Forcing woman to continue pregnancy violates bodily integrity: HC

Update: 2026-01-09 10:42 IST

Delhi High Court

New Delhi: Forcinga woman to continue with her pregnancy violates her bodily integrity and aggravates mental trauma, the Delhi High Court has said while discharging an estranged wife in a criminal case filed by her husband for medically terminating her 14-week foetus.

Underscoring a woman's autonomy to seek abortion in case of marital discord, Justice Neena Bansal Krishna said the petitioner-wife could not be said to have committed an offence under Section 312 (causing miscarriage) of IPC in this case.

The judge observed that freedom of choice was a facet of personal autonomy and control over reproduction was a basic need and right of all women.

The court noted the Medical Termination of Pregnancy Act did not require a pregnant woman to obtain the husband's permission for termination of pregnancy, and the "golden thread" running through the enactment was the concern for "grave injury" to a woman's physical as well as mental health.

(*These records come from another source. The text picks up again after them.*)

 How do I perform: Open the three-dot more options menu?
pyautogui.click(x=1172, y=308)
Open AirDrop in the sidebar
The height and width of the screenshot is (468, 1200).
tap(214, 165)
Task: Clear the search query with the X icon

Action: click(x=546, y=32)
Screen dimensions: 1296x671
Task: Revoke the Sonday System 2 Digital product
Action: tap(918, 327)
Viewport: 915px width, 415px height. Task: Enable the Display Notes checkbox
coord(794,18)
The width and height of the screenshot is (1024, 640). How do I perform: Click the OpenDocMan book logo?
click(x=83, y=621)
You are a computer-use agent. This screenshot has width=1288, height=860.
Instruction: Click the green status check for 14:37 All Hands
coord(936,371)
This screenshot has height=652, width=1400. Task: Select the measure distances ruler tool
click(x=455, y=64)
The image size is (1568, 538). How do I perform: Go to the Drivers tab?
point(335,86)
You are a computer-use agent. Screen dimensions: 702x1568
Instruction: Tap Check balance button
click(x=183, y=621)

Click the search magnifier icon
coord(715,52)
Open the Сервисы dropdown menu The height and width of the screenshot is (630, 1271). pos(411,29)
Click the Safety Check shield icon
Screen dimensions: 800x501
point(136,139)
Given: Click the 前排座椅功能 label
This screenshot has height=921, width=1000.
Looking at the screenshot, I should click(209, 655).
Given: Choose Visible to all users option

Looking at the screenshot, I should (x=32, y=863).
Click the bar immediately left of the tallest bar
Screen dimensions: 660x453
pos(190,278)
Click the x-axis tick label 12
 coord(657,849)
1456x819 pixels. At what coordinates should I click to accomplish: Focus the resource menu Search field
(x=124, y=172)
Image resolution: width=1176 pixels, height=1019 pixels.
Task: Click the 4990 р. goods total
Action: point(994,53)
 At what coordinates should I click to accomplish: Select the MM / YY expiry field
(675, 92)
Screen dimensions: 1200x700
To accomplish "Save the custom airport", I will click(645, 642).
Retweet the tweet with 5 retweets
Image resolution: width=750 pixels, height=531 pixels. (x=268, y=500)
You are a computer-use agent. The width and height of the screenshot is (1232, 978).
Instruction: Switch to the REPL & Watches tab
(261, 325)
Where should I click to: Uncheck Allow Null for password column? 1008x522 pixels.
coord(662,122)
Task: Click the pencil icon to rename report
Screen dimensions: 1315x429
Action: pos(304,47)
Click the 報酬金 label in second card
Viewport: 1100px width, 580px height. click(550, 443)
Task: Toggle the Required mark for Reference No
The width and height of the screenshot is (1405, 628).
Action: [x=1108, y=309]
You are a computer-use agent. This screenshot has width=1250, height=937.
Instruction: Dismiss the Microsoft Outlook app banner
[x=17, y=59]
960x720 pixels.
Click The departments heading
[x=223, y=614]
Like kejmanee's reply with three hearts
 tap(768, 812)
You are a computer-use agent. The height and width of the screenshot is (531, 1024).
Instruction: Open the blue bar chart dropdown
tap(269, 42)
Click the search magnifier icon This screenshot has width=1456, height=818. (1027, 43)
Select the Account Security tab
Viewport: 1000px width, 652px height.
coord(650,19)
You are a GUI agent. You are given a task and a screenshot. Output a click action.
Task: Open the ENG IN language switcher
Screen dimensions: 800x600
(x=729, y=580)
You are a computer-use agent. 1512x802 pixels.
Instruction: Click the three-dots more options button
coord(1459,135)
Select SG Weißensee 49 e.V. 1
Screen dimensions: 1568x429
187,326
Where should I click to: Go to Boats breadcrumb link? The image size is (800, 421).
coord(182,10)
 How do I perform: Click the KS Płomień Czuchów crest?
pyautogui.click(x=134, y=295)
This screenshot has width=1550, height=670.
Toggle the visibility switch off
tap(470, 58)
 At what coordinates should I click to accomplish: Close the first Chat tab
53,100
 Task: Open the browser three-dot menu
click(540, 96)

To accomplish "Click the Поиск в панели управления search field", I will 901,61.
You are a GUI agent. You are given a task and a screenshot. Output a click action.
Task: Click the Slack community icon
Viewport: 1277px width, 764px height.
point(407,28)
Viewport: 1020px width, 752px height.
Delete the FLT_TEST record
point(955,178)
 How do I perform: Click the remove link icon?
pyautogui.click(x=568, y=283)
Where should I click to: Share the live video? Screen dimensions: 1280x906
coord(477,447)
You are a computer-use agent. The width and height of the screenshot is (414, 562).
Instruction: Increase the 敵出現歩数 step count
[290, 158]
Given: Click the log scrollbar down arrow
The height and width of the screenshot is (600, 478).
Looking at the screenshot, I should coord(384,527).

"If a woman does not want to continue with the pregnancy, then forcing her to do so represents a violation of the woman's bodily integrity and aggravates her mental trauma, which would be deleterious to her mental health," said the court in the judgment passed on January 6.

"When the apex court, in its judgments, has recognised the autonomy of a woman to seek abortion in the situation of a marital discord which can impact her mental health, and also the provision of Section 3 MTP Act and the Rules framed therein, it cannot be said that an offence under Section 312 IPC was committed by the petitioner," the court observed.

The petitioner challenged a sessions court order which upheld her summoning before a magisterial court for the offence under Section 312 IPC.

She contended that her reproductive autonomy guaranteed under Article 21 of the Constitution had been criminalised and her lawful exercise of fundamental right to privacy, bodily integrity and decisional liberty was overlooked.

The husband argued that since on the date of abortion, the couple was living together and therefore had no marital discord, the provisions of the MTP Act would not be applicable.

The court, however, rejected the contention and said marital discord could not be "overstretched" to mean that it exists only after the parties have separated and gone into litigation.

In this case, the reason given by the wife in her OPD card showed that she already felt the stress of marriage and had made a decision to separate from her husband.

Medical Termination of Pregnancy Act does not require a pregnant woman to obtain the husband's permission for termination of pregnancy, and the "golden thread" running through the enactment was the concern for "grave injury" to a woman's physical as well as mental health.